*** Data for analysis Section Begins ***
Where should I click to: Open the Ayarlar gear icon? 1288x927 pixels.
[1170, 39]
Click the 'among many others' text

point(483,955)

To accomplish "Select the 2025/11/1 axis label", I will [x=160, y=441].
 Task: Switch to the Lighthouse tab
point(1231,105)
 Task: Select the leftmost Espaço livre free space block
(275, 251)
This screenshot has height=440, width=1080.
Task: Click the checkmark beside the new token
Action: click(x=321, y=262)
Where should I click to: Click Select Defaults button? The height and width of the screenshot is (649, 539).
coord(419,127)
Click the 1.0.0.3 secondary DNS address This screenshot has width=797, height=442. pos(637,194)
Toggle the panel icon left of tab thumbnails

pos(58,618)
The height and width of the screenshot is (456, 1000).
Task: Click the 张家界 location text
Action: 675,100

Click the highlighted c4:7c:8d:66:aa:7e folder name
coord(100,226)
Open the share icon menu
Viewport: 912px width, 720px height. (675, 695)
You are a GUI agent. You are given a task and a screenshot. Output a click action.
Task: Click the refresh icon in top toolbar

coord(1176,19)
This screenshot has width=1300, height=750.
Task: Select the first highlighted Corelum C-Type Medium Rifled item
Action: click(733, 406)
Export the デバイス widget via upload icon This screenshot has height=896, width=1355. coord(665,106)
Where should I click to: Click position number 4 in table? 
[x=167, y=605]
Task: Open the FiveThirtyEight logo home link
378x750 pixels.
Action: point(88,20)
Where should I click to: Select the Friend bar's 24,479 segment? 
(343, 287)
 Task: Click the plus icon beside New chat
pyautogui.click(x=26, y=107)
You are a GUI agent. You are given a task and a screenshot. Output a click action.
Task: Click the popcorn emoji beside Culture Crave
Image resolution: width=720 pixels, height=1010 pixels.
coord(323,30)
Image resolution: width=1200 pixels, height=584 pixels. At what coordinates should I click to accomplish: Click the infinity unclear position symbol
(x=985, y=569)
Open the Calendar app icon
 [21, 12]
*** Data for analysis Section Ends ***
The whole set of records needs to be written out exactly.

> Reply to the exercise:
Where should I click to: Open the Ayarlar gear icon? 1288x927 pixels.
[1170, 39]
Click the 'among many others' text

point(483,955)

To accomplish "Select the 2025/11/1 axis label", I will [x=160, y=441].
 Task: Switch to the Lighthouse tab
point(1231,105)
 Task: Select the leftmost Espaço livre free space block
(275, 251)
This screenshot has height=440, width=1080.
Task: Click the checkmark beside the new token
Action: click(x=321, y=262)
Where should I click to: Click Select Defaults button? The height and width of the screenshot is (649, 539).
coord(419,127)
Click the 1.0.0.3 secondary DNS address This screenshot has width=797, height=442. pos(637,194)
Toggle the panel icon left of tab thumbnails

pos(58,618)
The height and width of the screenshot is (456, 1000).
Task: Click the 张家界 location text
Action: 675,100

Click the highlighted c4:7c:8d:66:aa:7e folder name
coord(100,226)
Open the share icon menu
Viewport: 912px width, 720px height. (675, 695)
You are a GUI agent. You are given a task and a screenshot. Output a click action.
Task: Click the refresh icon in top toolbar

coord(1176,19)
This screenshot has width=1300, height=750.
Task: Select the first highlighted Corelum C-Type Medium Rifled item
Action: click(733, 406)
Export the デバイス widget via upload icon This screenshot has height=896, width=1355. coord(665,106)
Where should I click to: Click position number 4 in table? 
[x=167, y=605]
Task: Open the FiveThirtyEight logo home link
378x750 pixels.
Action: point(88,20)
Where should I click to: Select the Friend bar's 24,479 segment? 
(343, 287)
 Task: Click the plus icon beside New chat
pyautogui.click(x=26, y=107)
You are a GUI agent. You are given a task and a screenshot. Output a click action.
Task: Click the popcorn emoji beside Culture Crave
Image resolution: width=720 pixels, height=1010 pixels.
coord(323,30)
Image resolution: width=1200 pixels, height=584 pixels. At what coordinates should I click to accomplish: Click the infinity unclear position symbol
(x=985, y=569)
Open the Calendar app icon
 [21, 12]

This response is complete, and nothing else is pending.